If $p(x)$ be a function defined on $\mathbb{R}$ such that $p'(x) = p'(1 - x)$ , $\forall x \in [0,1]$ , $p(0) = 1$ and $p(1) = 41$ . Then, $\int_0^1 {p(x)dx = } $
A) $\sqrt {41} $
B) $21$
C) $41$
D) $42$

Answer 1

Hint:Suppose we write $\int {f(x)dx = F(x) + C} $ , such integrals are known as Indefinite Integrals where $C$ is called the integration constant.

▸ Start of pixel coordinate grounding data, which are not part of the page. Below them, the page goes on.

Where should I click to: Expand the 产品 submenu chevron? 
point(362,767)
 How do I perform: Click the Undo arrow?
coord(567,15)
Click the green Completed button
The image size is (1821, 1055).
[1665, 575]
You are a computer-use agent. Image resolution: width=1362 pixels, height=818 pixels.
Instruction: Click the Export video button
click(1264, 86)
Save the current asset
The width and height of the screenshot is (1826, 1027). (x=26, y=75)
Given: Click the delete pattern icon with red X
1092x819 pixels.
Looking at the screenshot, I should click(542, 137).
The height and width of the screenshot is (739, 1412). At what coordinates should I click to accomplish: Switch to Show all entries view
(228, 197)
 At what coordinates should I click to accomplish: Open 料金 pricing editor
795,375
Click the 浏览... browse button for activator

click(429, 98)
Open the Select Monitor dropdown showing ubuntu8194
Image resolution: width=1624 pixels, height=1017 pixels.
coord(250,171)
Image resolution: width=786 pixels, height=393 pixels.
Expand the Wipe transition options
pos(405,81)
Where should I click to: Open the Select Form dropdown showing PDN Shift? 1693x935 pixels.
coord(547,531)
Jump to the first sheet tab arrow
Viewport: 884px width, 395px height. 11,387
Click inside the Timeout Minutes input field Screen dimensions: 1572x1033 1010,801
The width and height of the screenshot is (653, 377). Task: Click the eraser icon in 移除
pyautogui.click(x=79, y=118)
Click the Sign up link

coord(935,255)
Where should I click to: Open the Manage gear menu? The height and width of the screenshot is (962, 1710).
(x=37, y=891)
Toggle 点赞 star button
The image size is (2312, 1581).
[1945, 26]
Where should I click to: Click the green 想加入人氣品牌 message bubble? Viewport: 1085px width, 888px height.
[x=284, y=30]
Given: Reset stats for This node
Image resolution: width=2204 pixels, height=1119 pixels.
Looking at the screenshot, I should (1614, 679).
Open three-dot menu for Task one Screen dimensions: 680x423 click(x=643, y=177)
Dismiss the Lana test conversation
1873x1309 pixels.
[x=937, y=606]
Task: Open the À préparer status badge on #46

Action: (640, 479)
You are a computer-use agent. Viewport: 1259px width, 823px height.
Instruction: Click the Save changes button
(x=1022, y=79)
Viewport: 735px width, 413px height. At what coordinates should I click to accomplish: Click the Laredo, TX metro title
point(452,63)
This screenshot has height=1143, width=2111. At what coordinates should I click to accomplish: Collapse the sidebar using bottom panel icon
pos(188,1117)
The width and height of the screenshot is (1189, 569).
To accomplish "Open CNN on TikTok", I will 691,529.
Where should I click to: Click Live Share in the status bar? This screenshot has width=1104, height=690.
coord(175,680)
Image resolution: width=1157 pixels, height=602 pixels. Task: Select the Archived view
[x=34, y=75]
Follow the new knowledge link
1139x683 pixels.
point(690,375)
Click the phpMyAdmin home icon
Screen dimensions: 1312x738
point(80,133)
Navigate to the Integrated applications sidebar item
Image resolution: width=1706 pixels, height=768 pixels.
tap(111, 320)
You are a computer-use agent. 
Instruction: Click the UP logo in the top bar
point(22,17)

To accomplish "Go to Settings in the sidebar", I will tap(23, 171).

If it is given as $\int_a^b {f(x)dx} $ then, it would be termed as a Definite Integral, which can be easily evaluated by: a) The definite integral as the limit of a sum. b) $\int_a^b {f(x)dx = F(b) - F(a)} $ , where $F$ is the antiderivative of $f(x)$ .

Formula Used:
$\int_a^b {f(x)dx} = \int_a^b {f(b + a - x)dx} $

Complete step by step Solution:
Given, $p(x)$ a function such that,
$p'(x) = p'(1 - x)$
If we integrate this equation on both sides, with respect to $x$ we will be able to get the function $p(x)$
$\int {p'(x)dx = \int {p'(1 - x)} } dx$
     $p(x) = - p(1 - x) + C$
We have to find the value of $C$.
Here, we have the initial conditions
$p(0) = 1$ and $p(1) = 41$
If we substitute $x = 0$ , in equation (1.1) we get
$p(0) = - p(1) + C$
$\therefore $ $C = 42$
Now, we have to find the value of ${\rm I} = \int_0^1 {p(x)dx} $ . We are familiar with the formula $\int_a^b {f(x)dx} = \int_a^b {f(b + a - x)dx} $
Using this we can write
${\rm I} = \int_0^1 {p(1 - x)dx} $
We get,
$2{\rm I} = \int_0^1 {p(x)dx + \int_0^1 {p(1 - x)dx} } $
$2{\rm I} = \int_0^1 {Cdx} $
${\rm I} = \int_0^1 {21dx} $
${\rm I} = \left[ {21} \right]_0^1$
${\rm I} = 21$

Therefore, the correct option is B.

Note:Geometrically, the equation $\int {f(x)dx = F(x) + C} = y$ represents a family of curves. The process of integration and differentiation are inverse of one another. If we have two functions that differ by a constant then, they have the same derivative. The integral of the sum of two functions is equal to the sum of the integrals of the functions.